____ THE INPUT
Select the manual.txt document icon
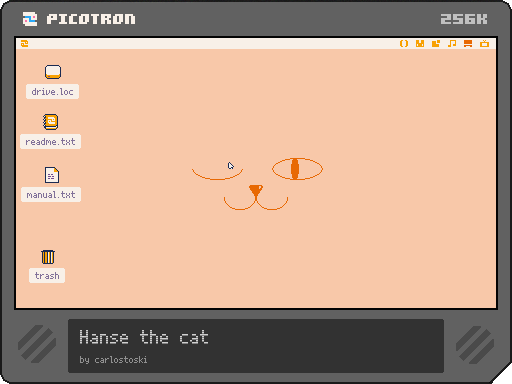 (52, 175)
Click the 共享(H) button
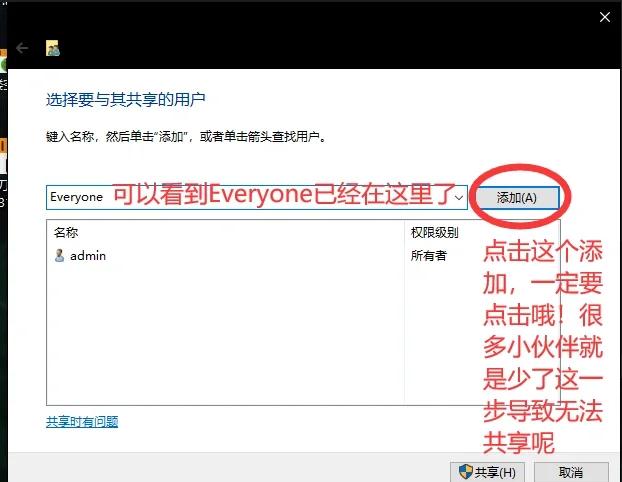622x482 pixels. (x=487, y=472)
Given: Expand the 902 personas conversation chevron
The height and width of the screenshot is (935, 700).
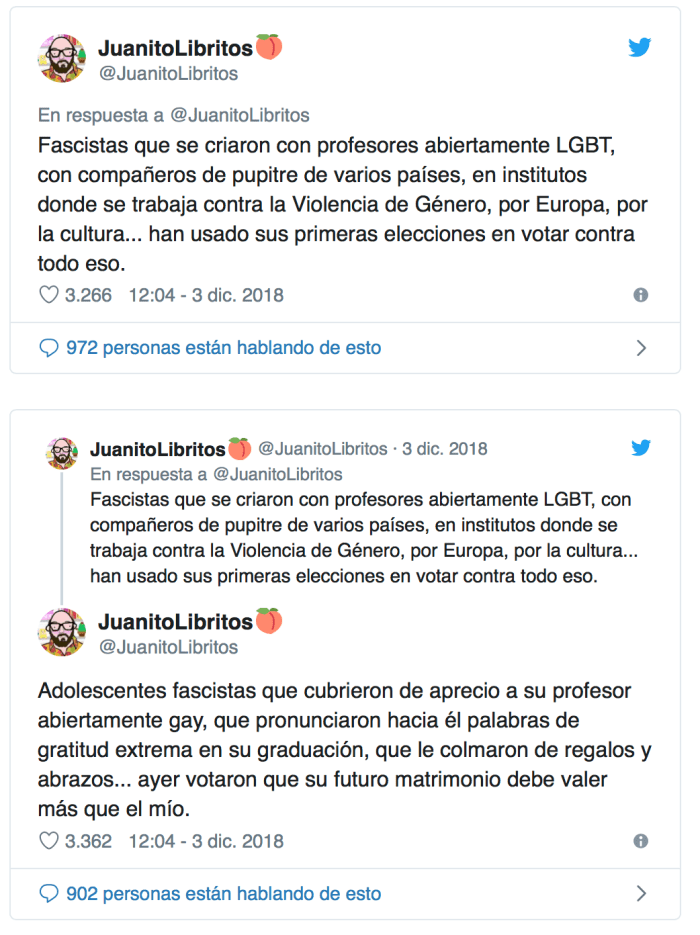Looking at the screenshot, I should coord(641,894).
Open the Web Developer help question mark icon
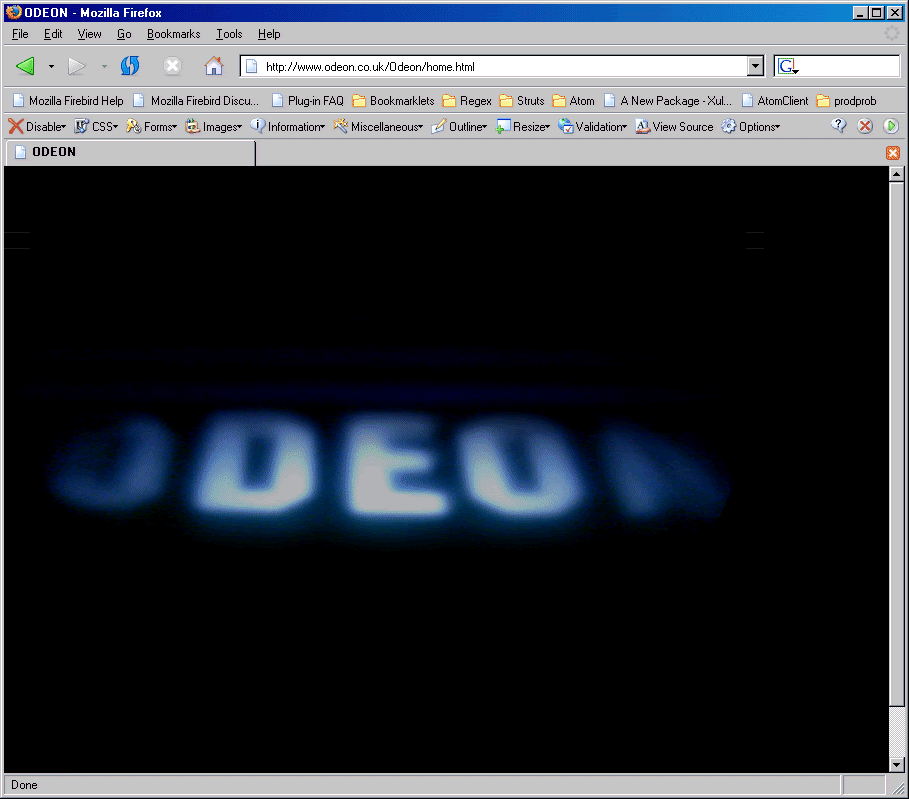The height and width of the screenshot is (799, 909). (838, 126)
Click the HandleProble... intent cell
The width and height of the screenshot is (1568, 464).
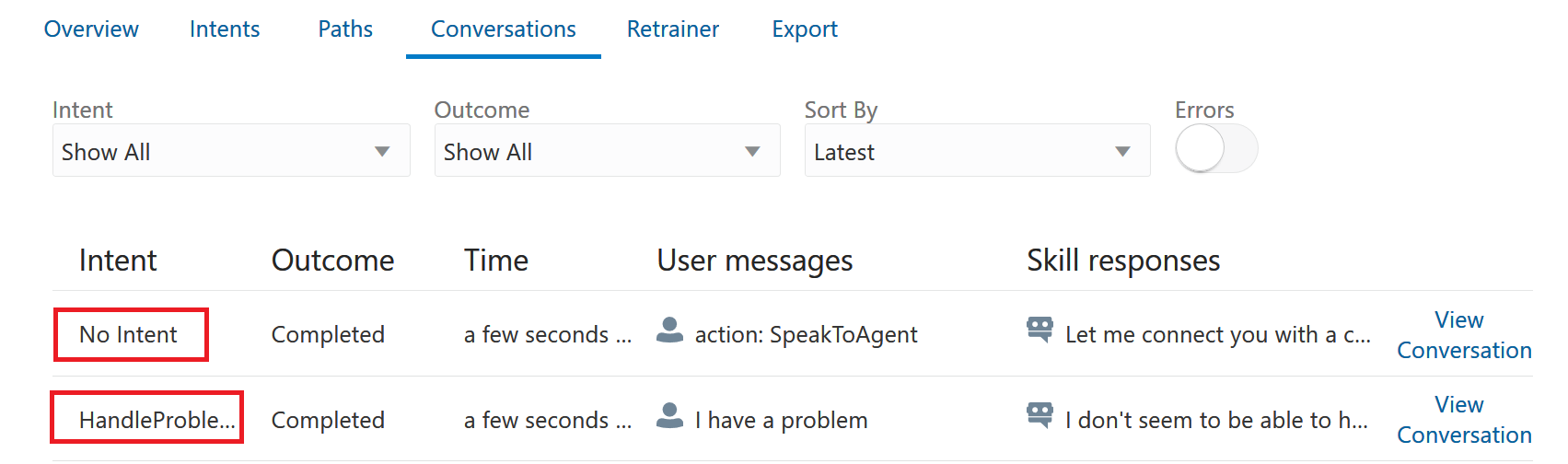point(147,418)
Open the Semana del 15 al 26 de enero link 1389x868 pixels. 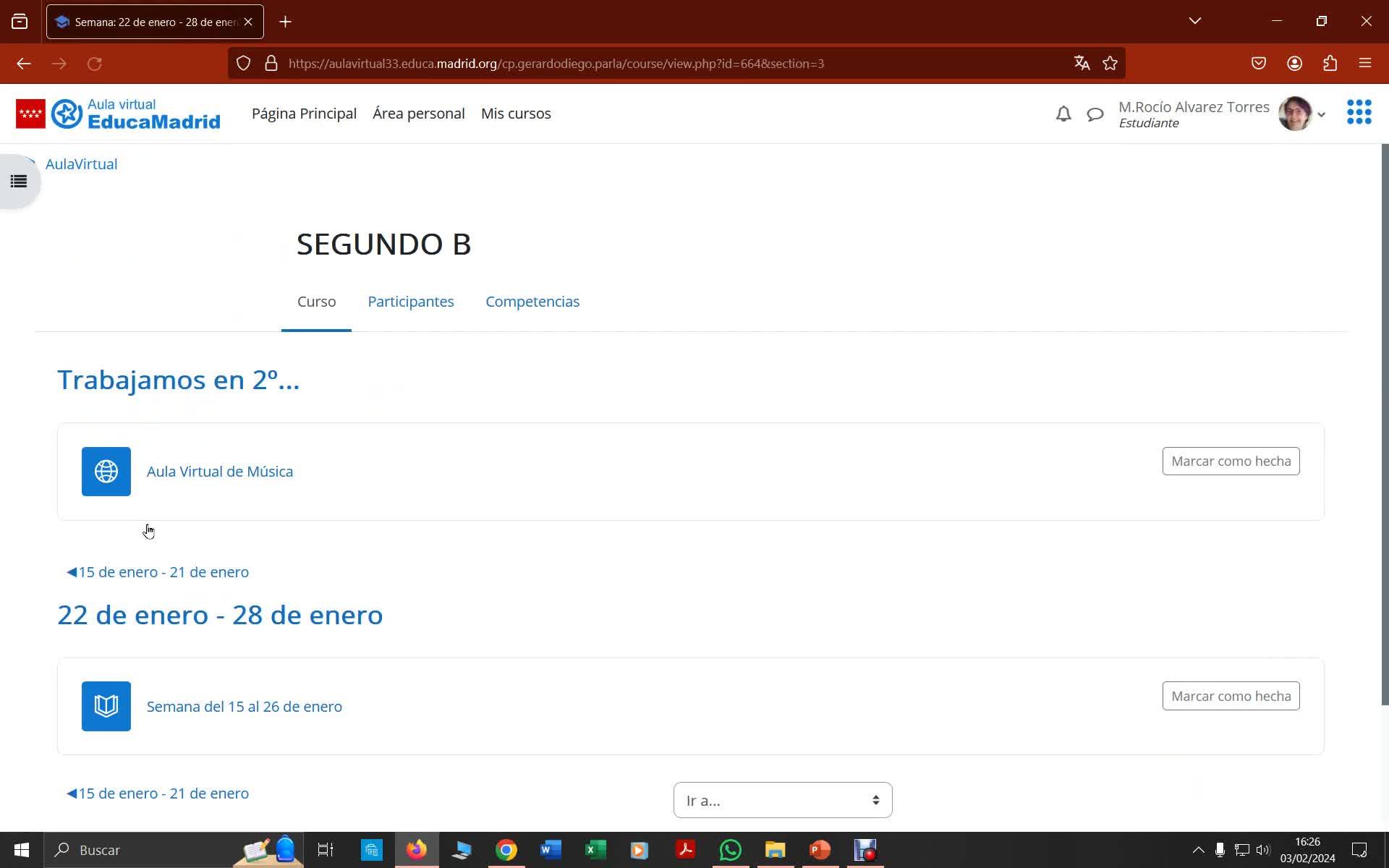click(x=245, y=707)
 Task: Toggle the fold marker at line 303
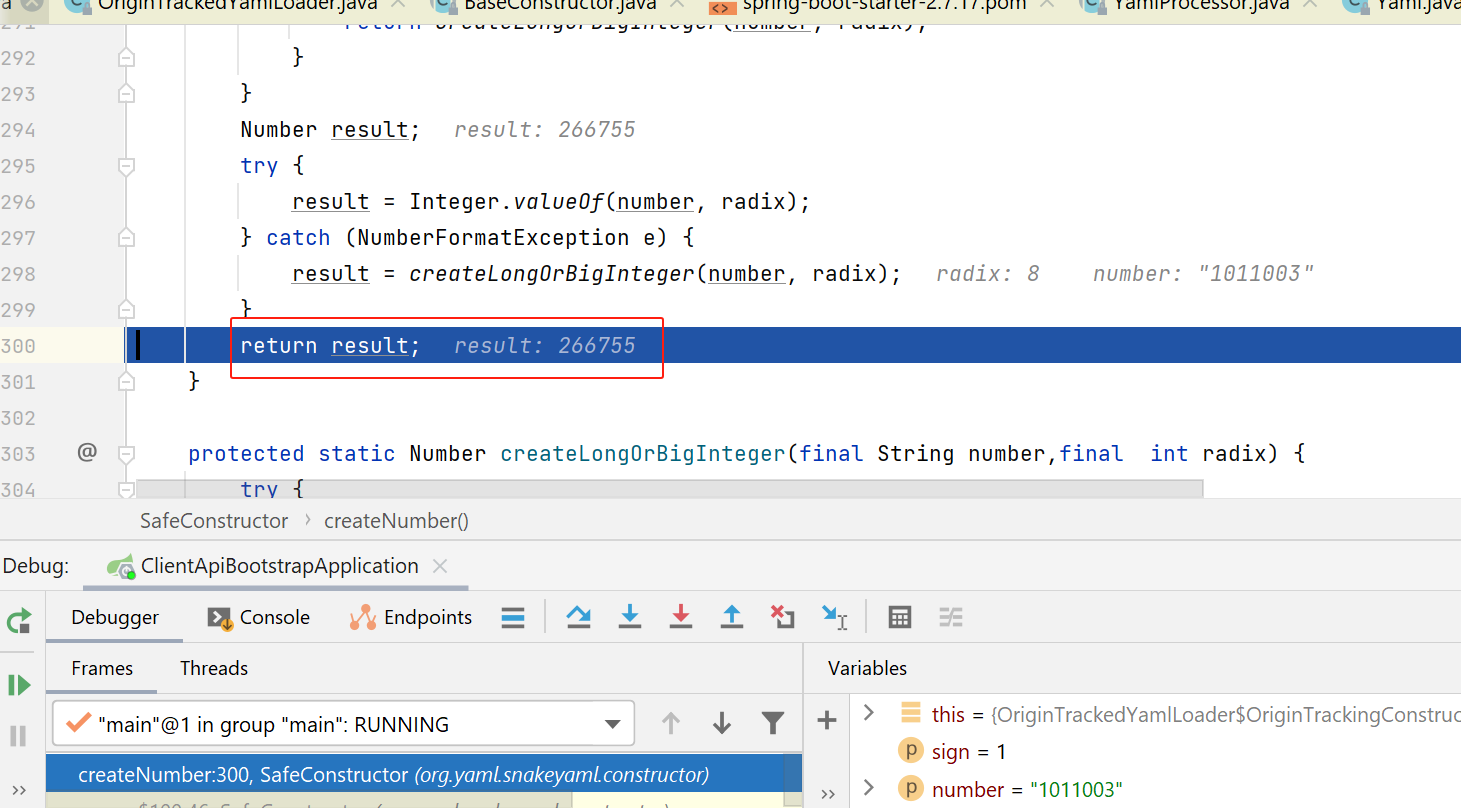point(126,454)

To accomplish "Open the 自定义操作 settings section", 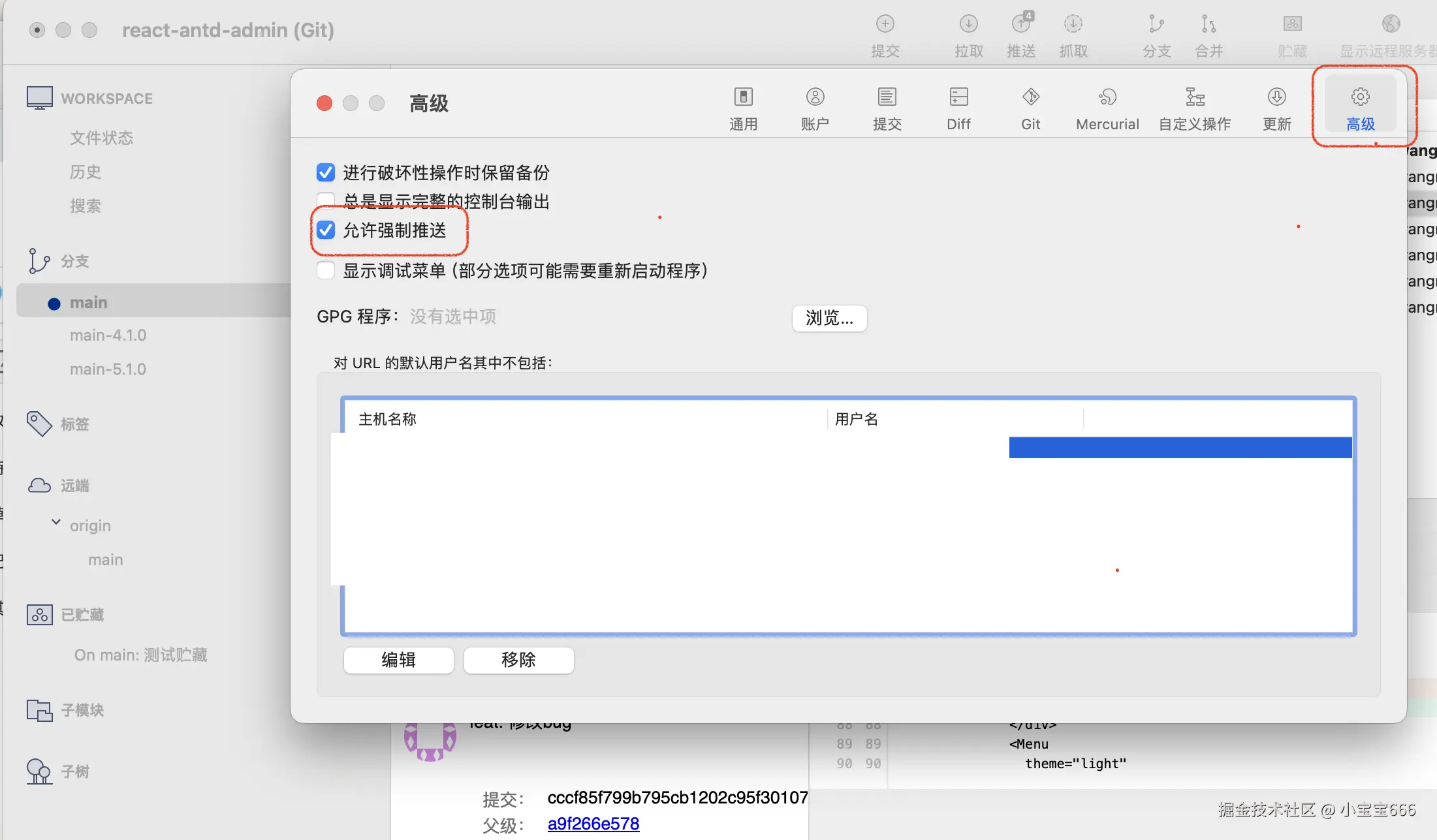I will click(x=1194, y=108).
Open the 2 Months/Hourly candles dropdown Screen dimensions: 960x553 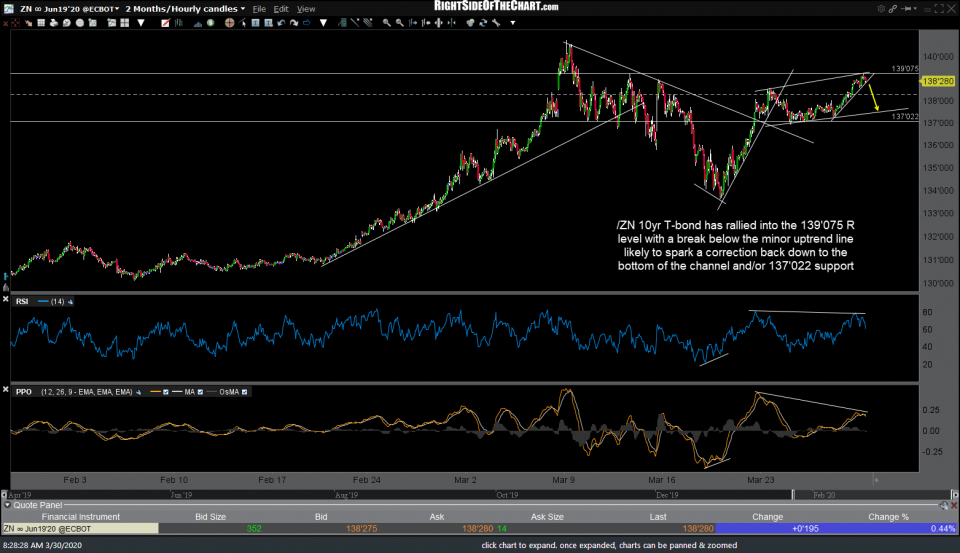tap(243, 9)
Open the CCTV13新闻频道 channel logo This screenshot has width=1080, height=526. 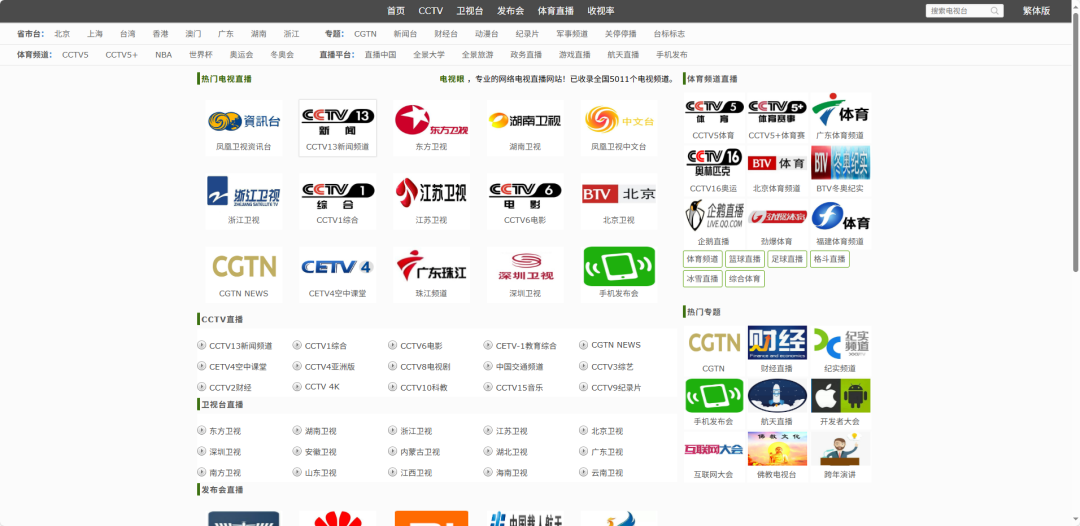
________
**EXERCISE**. Count the lines of the material above that contain the string "icon", treating case as significant, and give only that number.

**RESULT OF THE EXERCISE**. 2